▸ The problem: Retype the material verbatim, beginning at the line that contains "Image resolution: width=900" and stopping after the line that contains "(1671, 402).".

▸ Given entries:
.....
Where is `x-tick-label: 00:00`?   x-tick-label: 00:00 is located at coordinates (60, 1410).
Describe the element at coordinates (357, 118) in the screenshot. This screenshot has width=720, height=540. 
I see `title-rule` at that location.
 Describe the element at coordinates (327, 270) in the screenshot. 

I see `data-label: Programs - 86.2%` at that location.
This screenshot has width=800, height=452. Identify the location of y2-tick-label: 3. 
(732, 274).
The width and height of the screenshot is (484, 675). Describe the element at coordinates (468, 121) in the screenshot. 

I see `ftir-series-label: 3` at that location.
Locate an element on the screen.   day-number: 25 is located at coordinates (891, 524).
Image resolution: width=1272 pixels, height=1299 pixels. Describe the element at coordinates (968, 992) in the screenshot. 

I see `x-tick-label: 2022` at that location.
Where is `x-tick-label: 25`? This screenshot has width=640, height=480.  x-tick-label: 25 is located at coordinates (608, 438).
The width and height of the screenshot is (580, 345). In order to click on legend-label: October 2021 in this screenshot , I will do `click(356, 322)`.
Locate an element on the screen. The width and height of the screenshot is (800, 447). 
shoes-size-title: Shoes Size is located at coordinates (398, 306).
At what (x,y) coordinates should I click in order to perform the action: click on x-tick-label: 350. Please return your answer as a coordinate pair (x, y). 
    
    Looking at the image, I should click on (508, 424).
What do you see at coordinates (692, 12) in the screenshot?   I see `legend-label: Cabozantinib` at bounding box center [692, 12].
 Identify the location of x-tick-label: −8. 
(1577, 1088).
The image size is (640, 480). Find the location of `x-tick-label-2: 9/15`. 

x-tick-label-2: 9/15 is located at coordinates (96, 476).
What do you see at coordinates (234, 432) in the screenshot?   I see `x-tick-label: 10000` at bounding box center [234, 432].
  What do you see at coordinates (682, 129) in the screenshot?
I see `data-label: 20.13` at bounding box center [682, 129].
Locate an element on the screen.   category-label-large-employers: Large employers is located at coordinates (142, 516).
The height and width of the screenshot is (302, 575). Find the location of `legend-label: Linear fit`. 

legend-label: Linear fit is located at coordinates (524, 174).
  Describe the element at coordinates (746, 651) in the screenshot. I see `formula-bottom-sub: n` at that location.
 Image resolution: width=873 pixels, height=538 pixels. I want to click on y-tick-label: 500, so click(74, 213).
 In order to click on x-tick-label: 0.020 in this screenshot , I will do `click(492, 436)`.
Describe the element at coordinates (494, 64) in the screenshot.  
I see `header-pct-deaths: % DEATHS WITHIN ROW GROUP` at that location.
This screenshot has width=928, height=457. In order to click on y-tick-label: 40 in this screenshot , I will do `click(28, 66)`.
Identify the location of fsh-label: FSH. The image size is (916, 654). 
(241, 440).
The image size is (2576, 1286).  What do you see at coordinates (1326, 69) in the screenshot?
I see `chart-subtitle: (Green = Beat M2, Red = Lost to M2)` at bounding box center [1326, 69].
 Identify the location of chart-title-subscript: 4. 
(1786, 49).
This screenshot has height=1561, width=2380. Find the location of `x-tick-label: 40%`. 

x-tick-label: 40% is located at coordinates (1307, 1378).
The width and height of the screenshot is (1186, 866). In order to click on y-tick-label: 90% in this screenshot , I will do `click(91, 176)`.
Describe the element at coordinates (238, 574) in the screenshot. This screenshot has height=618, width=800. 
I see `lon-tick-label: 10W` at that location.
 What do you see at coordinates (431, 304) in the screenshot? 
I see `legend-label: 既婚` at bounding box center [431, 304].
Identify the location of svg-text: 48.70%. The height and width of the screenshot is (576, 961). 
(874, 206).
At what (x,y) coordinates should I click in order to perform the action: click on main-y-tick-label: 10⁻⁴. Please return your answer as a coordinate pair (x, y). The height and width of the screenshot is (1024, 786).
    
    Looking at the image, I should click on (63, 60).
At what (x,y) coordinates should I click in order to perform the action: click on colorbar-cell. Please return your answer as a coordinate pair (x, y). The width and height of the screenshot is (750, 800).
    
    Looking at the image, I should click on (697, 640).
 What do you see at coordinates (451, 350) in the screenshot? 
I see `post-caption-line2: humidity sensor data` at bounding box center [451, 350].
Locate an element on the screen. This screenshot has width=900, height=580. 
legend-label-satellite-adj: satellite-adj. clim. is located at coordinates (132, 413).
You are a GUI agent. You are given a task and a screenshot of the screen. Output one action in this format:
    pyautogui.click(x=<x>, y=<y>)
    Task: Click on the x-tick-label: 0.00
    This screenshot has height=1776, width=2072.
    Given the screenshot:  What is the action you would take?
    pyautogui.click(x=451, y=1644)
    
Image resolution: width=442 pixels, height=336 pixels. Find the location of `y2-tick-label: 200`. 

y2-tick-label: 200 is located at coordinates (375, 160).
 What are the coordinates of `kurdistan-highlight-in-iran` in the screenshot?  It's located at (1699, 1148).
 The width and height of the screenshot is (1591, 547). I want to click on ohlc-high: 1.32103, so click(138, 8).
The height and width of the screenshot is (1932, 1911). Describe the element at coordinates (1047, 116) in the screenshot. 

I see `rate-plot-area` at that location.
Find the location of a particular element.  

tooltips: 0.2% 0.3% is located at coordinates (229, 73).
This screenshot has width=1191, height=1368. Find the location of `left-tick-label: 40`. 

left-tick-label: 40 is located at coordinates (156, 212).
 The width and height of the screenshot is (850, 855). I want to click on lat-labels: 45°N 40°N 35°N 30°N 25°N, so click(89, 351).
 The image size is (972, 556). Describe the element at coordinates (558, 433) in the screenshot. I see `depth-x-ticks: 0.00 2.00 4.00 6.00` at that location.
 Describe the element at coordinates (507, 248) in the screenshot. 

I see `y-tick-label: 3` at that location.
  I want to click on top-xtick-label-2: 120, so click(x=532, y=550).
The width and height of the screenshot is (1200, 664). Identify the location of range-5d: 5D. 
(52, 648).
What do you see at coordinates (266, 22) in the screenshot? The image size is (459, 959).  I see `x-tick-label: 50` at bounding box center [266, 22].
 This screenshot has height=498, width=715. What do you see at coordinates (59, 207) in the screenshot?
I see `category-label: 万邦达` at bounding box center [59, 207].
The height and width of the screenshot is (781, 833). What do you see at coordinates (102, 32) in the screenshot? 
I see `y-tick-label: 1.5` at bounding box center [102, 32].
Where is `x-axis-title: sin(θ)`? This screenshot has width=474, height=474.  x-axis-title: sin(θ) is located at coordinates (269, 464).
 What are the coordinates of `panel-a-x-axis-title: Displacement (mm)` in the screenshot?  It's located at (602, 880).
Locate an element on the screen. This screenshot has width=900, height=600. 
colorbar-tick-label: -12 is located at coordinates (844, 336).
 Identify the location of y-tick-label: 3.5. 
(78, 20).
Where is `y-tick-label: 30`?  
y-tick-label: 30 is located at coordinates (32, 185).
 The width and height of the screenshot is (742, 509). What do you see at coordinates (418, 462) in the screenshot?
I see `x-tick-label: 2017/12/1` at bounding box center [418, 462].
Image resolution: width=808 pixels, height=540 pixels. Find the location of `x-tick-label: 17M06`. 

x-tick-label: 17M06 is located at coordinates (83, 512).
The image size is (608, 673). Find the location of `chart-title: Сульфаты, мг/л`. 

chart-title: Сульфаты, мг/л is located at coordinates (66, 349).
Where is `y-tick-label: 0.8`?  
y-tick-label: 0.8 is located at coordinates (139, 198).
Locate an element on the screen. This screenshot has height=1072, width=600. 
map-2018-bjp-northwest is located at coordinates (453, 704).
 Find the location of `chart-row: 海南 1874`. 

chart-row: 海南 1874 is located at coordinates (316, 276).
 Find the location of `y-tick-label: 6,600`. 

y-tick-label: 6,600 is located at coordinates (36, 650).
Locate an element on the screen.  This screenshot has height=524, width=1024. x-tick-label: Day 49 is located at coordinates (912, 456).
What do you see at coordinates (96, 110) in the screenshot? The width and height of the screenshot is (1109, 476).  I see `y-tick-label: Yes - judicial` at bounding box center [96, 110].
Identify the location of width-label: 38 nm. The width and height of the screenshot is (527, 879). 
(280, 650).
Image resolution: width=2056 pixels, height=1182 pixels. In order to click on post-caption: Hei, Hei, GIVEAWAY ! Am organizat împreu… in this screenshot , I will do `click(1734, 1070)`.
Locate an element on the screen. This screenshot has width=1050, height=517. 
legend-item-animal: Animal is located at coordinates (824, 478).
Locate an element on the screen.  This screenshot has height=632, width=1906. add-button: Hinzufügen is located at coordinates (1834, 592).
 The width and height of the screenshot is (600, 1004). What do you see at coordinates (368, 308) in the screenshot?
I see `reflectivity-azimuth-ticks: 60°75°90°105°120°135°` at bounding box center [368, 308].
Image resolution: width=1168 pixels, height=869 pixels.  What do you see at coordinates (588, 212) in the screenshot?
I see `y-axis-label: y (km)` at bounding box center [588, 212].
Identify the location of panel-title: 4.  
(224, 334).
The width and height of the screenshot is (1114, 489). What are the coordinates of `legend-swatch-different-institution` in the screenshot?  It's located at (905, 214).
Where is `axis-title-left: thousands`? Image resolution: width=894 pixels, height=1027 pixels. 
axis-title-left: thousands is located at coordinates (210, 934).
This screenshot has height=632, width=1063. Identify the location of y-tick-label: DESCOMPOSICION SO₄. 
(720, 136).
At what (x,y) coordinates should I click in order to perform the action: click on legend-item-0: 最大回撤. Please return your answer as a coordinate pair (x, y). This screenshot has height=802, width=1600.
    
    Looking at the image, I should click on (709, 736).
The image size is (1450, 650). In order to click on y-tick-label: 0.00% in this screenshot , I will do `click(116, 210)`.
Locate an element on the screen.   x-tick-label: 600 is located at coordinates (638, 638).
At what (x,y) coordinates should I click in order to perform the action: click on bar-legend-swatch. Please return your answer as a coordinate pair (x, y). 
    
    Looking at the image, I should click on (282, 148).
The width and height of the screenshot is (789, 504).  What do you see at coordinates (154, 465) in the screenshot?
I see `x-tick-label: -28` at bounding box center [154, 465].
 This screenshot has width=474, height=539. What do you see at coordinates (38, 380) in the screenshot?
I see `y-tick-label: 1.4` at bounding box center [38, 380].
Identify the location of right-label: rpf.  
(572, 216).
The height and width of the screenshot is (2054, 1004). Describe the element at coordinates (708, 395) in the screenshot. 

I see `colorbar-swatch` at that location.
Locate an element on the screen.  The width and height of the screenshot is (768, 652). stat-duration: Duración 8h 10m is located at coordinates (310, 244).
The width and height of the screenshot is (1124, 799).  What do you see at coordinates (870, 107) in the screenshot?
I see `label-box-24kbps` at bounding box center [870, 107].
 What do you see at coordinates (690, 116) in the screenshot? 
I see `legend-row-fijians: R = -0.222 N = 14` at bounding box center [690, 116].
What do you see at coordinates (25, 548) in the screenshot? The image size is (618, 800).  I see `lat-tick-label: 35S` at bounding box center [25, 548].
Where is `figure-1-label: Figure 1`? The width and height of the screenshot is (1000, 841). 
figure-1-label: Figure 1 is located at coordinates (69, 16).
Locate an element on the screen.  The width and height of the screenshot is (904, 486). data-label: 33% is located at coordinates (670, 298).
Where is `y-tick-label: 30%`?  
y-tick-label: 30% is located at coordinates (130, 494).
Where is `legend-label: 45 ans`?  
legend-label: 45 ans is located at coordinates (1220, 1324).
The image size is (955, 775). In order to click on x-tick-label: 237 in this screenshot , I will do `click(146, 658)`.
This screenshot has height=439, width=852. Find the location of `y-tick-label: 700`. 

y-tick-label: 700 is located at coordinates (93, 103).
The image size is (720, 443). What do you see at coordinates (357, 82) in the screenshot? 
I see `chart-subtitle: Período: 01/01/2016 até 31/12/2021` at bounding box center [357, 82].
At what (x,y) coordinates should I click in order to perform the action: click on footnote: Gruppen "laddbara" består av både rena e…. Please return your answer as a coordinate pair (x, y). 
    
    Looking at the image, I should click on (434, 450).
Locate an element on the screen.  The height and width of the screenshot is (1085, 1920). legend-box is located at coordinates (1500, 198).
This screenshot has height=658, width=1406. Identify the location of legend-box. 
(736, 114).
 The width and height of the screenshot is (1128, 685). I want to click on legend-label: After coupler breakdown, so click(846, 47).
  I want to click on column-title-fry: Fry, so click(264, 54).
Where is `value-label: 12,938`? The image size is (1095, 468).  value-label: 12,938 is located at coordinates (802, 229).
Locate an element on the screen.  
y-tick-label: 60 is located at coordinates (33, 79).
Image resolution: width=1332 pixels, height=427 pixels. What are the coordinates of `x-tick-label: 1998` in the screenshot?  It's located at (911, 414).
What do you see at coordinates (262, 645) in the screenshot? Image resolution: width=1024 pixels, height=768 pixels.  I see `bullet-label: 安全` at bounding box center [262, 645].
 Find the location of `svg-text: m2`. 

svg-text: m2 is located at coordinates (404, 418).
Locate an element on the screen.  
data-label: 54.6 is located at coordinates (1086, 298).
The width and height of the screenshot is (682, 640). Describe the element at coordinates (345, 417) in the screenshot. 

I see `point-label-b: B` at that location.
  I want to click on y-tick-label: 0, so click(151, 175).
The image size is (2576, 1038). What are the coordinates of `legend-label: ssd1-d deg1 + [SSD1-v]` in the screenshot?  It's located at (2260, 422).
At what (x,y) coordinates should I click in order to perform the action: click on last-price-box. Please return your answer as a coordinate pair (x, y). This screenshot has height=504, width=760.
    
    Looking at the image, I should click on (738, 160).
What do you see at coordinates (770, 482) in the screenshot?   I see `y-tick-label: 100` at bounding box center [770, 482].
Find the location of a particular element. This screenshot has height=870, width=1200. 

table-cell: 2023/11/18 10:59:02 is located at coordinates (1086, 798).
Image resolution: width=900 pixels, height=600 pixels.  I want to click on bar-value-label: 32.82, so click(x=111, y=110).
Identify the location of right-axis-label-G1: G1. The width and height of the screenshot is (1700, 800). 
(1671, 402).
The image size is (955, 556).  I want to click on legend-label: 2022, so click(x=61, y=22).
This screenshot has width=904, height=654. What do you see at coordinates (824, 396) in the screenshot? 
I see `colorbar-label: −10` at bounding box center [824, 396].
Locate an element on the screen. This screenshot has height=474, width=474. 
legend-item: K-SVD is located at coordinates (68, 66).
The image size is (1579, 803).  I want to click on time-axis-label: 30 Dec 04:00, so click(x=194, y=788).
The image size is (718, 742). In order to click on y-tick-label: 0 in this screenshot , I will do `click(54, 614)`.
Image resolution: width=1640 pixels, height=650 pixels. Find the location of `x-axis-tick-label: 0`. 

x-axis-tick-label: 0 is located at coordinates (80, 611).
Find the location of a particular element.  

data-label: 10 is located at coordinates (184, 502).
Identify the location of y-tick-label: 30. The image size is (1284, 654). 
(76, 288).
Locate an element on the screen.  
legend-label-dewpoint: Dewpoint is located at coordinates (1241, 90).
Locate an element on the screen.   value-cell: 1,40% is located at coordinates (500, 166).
.....
▸ Exercise solution:
Image resolution: width=900 pixels, height=600 pixels.  I want to click on bar-value-label: 32.82, so click(x=111, y=110).
Identify the location of right-axis-label-G1: G1. The width and height of the screenshot is (1700, 800). 
(1671, 402).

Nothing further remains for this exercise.